BunnyCDN is a good fit when:
- You want the CDN to handle only assets, not all traffic (simpler than a full proxy setup)
- You’re already using Cloudflare for DNS/security and want a separate CDN for asset delivery
- Your media library is large and you want to optimize bandwidth costs
Option 3: Your host’s integrated CDN
Many managed WordPress hosts include CDN functionality as part of the plan. Kinsta integrates Cloudflare’s network, WP Engine has their Global Edge Security product, and SiteGround bundles Cloudflare on their plans.

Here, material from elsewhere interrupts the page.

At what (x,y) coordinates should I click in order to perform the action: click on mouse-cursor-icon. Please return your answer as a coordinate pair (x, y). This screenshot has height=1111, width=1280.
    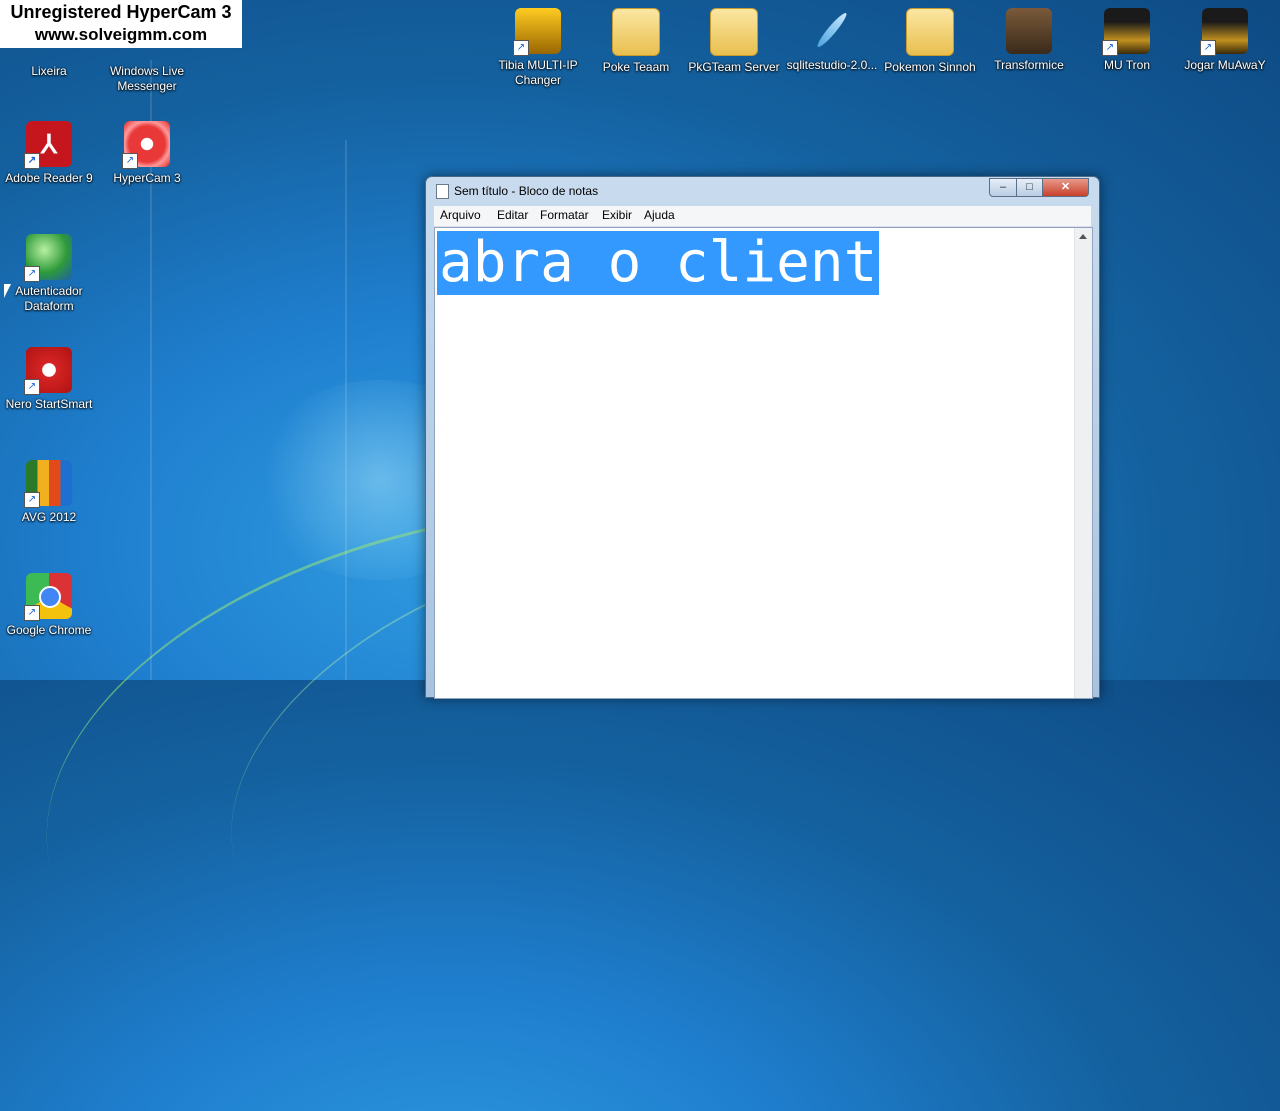
    Looking at the image, I should click on (8, 291).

Host-integrated CDNs are the lowest-friction option — configuration is usually handled in the hosting dashboard, and the CDN integrates with the host’s caching layer automatically. The trade-off is less control and fewer options than configuring Cloudflare or BunnyCDN independently.
Configuring WordPress to use a CDN
For Cloudflare’s full-proxy setup, WordPress doesn’t need configuration changes — all traffic goes through Cloudflare automatically.
For pull-zone CDNs (BunnyCDN, KeyCDN, and similar), WordPress needs to rewrite asset URLs to point to the CDN domain. Your caching plugin handles this:
- WP Rocket: Settings → CDN → enter your CDN URL. WP Rocket rewrites all asset URLs automatically.
- W3 Total Cache: Performance → CDN → configure the CDN type and hostname.
- LiteSpeed Cache: CDN → enable and enter the CDN domain.
After configuring, verify asset URLs by inspecting your page source or the Network tab in Chrome DevTools. Static assets (CSS, JS, images) should show URLs from your CDN domain, not your origin domain.
Testing that the CDN is working
Open your site in Chrome DevTools (Network tab). Filter by “Img” and reload the page. Image URLs should reflect your CDN domain. Check the response headers for cache-related headers:
CF-Cache-Status: HIT— Cloudflare served this from edge cacheAge: 3600— asset has been cached for 3600 secondsCache-Control: max-age=31536000— browser should cache for one year
A CF-Cache-Status: MISS on first load followed by HIT on subsequent loads confirms the CDN is caching correctly.
For Cloudflare, the Observatory tool and PageSpeed Insights both surface CDN-related performance improvements. The geographic distribution of your visitors in your analytics should correlate with which edge locations matter most for your setup.
Common CDN issues on WordPress
Cart and checkout not working after Cloudflare setup: WooCommerce cart and checkout pages must bypass the CDN cache — they’re session-dependent. Add Page Rules to bypass cache for /cart/, /checkout/, /my-account/, and any other dynamic pages. WooCommerce’s own Cloudflare integration or your caching plugin should handle this automatically.
Admin getting cached: wp-admin pages must not be cached. Add a bypass rule for /wp-admin/*.
Mixed content warnings after HTTPS migration: If some assets still load over HTTP after setting up CDN with HTTPS, check that your search-replace covered all URLs in the database and that your caching plugin is rewriting correctly. See the 301 redirects guide for the HTTP-to-HTTPS migration approach.
Images loading from origin, not CDN: The CDN URL rewriting isn’t active in your caching plugin, or the CDN pull zone isn’t configured to cover /wp-content/uploads/. Verify the CDN URL setting in your plugin and check the pull zone origin path.